The Oceans 11 has a trem setting as well, and here the mode button provides three waveshape choices — sine, triangle and square — while the FX level knob adjusts reverb mix, tone alters depth, and time varies the trem speed. There’s no tap-tempo in this setting.


The selection of reverbs includes familiar ones such as hall, plate, reverse and mod (modulated), as well as more advanced types like Dyna (dynamic); Auto-Inf (tracks your playing and crossfades to a different reverb as chords or notes change); Shimmer (a beautiful-sounding octave-shifted reverb); and Poly, a reverb with two selectable bidirectional pitch shifts that sounds incredibly cool and spacy. These latter two reverbs create lush soundscapes that can be inspiring whether you’re just playing around with new sounds, seeking some songwriting inspiration or recording a TV or film soundtrack in your project studio.

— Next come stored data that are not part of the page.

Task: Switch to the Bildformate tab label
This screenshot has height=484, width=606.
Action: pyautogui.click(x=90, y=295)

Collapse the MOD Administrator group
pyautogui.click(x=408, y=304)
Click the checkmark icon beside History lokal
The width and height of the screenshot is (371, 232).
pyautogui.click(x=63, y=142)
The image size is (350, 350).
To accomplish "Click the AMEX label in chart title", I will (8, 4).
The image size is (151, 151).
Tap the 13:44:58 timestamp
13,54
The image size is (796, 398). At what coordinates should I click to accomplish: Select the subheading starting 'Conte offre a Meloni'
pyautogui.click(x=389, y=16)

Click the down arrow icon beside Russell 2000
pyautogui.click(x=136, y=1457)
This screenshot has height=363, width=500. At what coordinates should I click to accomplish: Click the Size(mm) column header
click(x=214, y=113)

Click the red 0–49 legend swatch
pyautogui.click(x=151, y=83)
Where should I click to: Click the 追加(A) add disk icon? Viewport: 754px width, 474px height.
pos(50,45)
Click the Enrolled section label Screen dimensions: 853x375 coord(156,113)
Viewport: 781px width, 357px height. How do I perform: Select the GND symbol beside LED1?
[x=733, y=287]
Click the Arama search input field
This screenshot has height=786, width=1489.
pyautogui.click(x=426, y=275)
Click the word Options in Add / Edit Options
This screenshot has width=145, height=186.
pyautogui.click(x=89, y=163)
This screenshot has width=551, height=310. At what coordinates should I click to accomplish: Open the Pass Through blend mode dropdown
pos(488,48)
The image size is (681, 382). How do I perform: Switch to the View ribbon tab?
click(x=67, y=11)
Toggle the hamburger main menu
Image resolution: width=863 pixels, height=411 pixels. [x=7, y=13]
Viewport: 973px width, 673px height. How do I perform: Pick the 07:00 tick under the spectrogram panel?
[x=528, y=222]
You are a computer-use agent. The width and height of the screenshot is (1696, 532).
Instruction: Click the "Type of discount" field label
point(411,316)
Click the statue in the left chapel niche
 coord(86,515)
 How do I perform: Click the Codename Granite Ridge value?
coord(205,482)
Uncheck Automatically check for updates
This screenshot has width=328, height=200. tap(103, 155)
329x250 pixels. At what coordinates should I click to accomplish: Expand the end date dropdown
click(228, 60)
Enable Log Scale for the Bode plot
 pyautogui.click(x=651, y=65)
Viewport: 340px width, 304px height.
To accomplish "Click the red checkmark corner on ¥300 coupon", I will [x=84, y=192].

There’s also a great Spring setting that’s modeled on the Fender 6G15 Reverb Unit, a tube-driven reverb from the early ’60s. The Ocean’s time knob functions like the dwell control on the vintage unit, which means that infinite reverb isn’t possible. However, double-tapping the footswitch produces a bouncing-spring sound similar to what occurs when a real unit is suddenly jolted. Use caution when doing this stunt to not have the FX level set too high, otherwise what comes out of the speakers can be jolting indeed!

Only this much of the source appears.